I do not know how stable the Canopus-Sol relation may have been over the life of the galaxy, but I suspect that Canopus and Sol have been together, perhaps with other stars in the region as shown at the 250LY atlas, for all of the five billion years since Sol came into being.
The size and location of Canopus justifies exploration of how it may be in some form of binary relation with stars around it including our solar system. If we imagine the sun in relation to Canopus, we see the direction of the solar axis is pointed straight at this whopper, 15,000 times as bright. I wonder if other nearby stars may have their axis pointed at Canopus too?
Seeing Canopus in this sense as a binary for the sun makes sense against the precession pattern. Precession is directly caused by luni-solar torque. However, it is legitimate to look at how precession is in harmonic resonance to larger gravitational relationships. A good example is the direct relation between the precession period and the Jupiter-Saturn-Neptune return cycle of 178.9 years, which is precisely 1/144th of the precession period, and one twelfth of the Zodiacal Age of 2147 years. These main bodies of the solar system, with the earth, exhibit the 'pulse of the sun' shown in the barycentre cardiograph. Looking at Canopus as the modulator of time can start to explain such mysterious gravitational relationships. Canopus looks to be part of an even bigger galactic gravitational relationship that is in a harmonic resonance with the solar system.
How I imagine this relation is that the solar system is effectively a satellite of Canopus. It is almost as though the earth’s axial wobble looks like a gyroscopic stabiliser for the overall Sun-Canopus relation, not in the aeronautic sense, but as part of the larger gravitational patterns of the galaxy.
This hypothesis explains some questions in archaeo-astronomy. Canopus is also known as Alpha Carinae and Agastya, and is the first star of the old Greek constellation Argo Navis, the Judeo-Christian Noah’s Ark and the Egyptian Barque of Osiris. I discussed its interesting constellational history at
Argo. The ideas here help to explain a number of the issues raised by Santillana and von Dechend in
Hamlet’s Mill, their study of how astronomy is embedded in ancient mythology. Their work can be expanded to also consider the Vedic Yuga, Jason and the Argonauts, the Norse theory of Yggdrasil the World Tree, and key ideas in the Bible.

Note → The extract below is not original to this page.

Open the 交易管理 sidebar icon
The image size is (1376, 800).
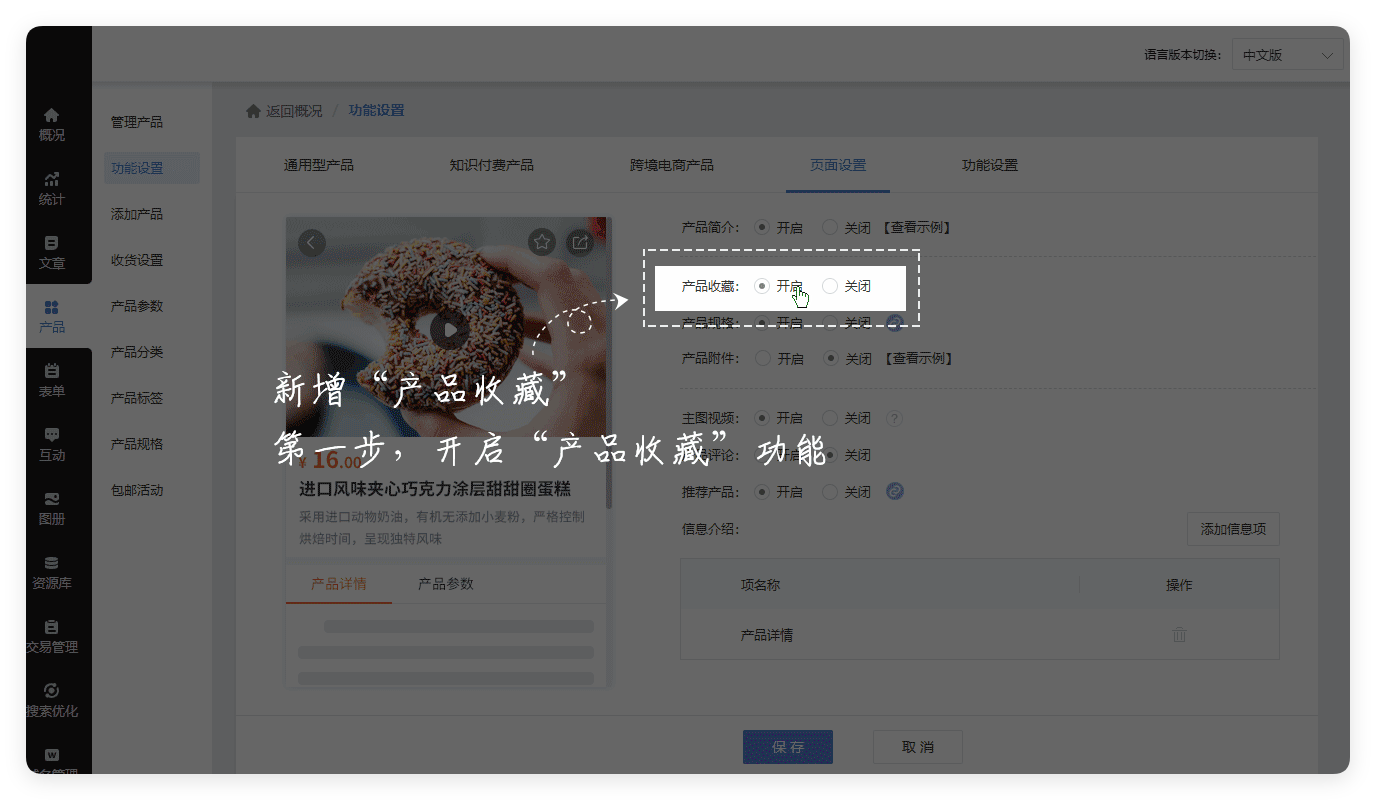pos(52,636)
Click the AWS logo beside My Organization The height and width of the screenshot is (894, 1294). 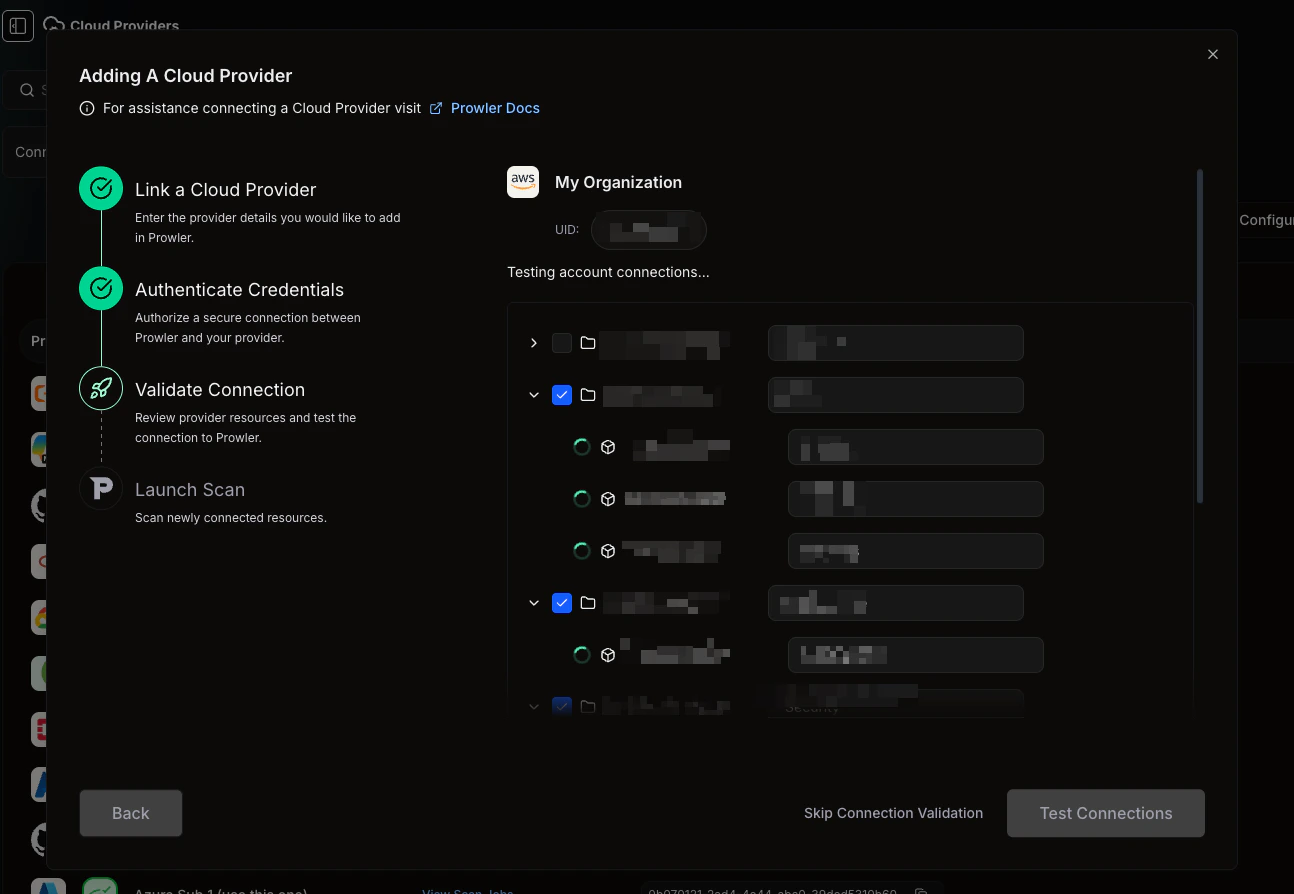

The movement of Canopus towards and away from the South Celestial Pole is central to the Vedic theory of the Yuga, a 24,000 year cycle which reached its imagined low point in 500 AD. The moment on the precession cycle when Canopus is furthest from the Pole was about 1000AD, in rough alignment with the Vedic hypothesis of ascending Yuga cycle towards Canopus and descending Yuga cycle away from Canopus. The Vedic Golden Age corresponds to the period when the South Celestial Pole is close to Canopus. This explains why the Vedic astronomers insist on a binary system as the basis of precession, not that precession is physically caused by the binary relation with Canopus, but that precession is part of a larger harmonic gravitational resonance that characterises the entire solar system in its relation with Canopus.
I made a
diagram of the Yuga and the Age showing how the movement of Canopus fits into the mythology of the Golden Age and the Ages of the Zodiac.
The South Polar Star Chart shows the Large Magellanic Cloud is very close to the spot around which the Pole precesses. Hence the Sun-Canopus relationship may be part of an even bigger galactic structure. I would be interested to find out how the Milky Way and the Magellanic Cloud interact, and whether the Cloud has remained at a southerly position for the Sun and Canopus in their orbit together around the galaxy.
A Vedic commentator explores how precession has been embedded in Indian observation of Canopus:
Quote:
1. Agastya, is the author of 25 hymns (nos 166 to 190) of the first ‘mandala’ of the Rigveda.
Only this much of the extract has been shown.